▶ WORK ORDER
When the line containing "Task: Click the" is found in the data below, give it again along with every later line, exactly; drop the pictures.

▶ RECORD SET

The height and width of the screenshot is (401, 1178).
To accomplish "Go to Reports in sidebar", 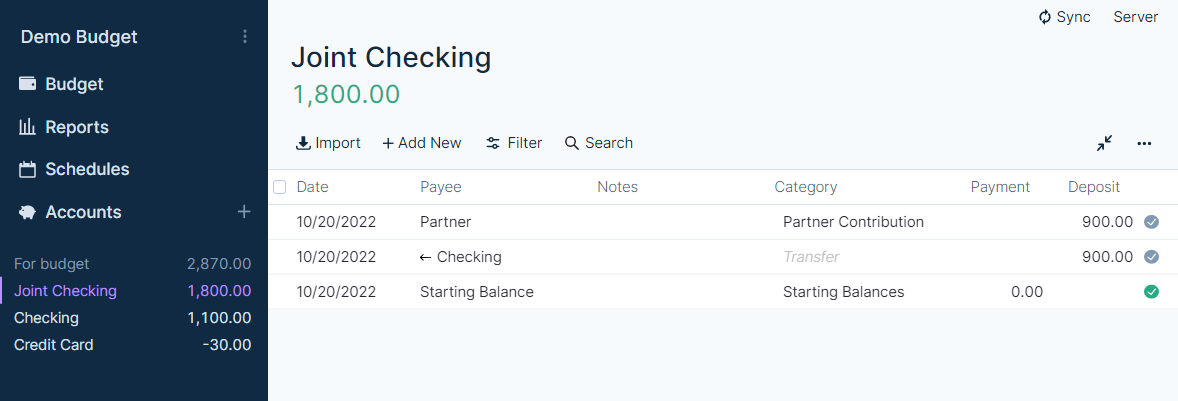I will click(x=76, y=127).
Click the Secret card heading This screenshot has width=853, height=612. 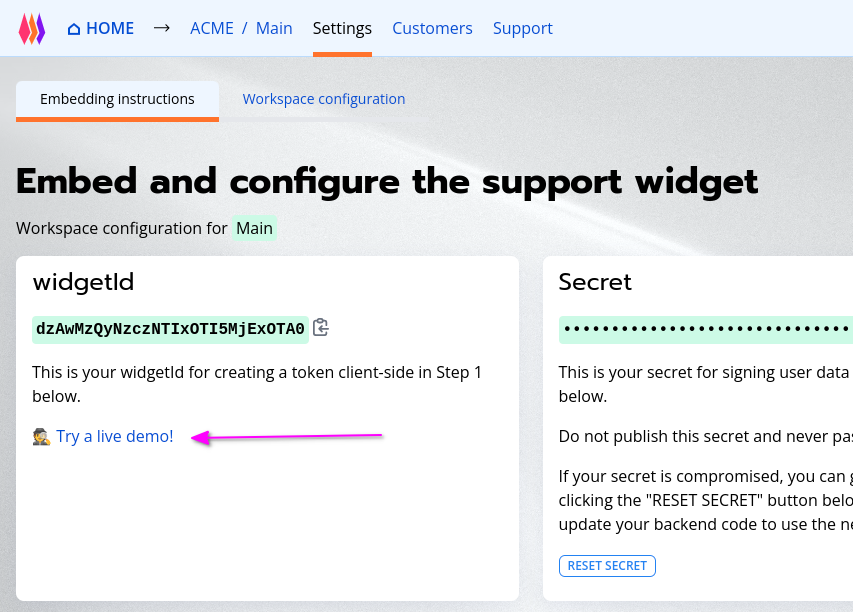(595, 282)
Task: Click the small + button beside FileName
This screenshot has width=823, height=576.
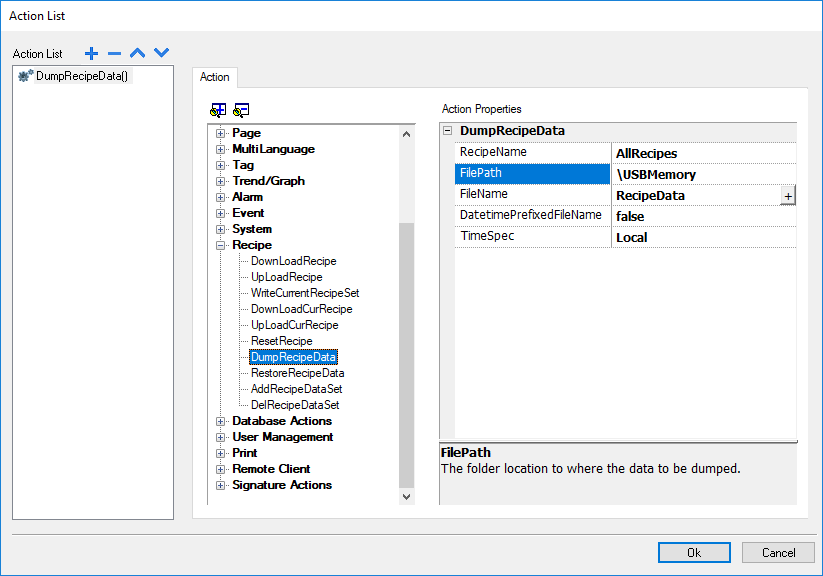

▶ EXERCISE RESPONSE
Task: Click the small + button beside FileName
This screenshot has width=823, height=576.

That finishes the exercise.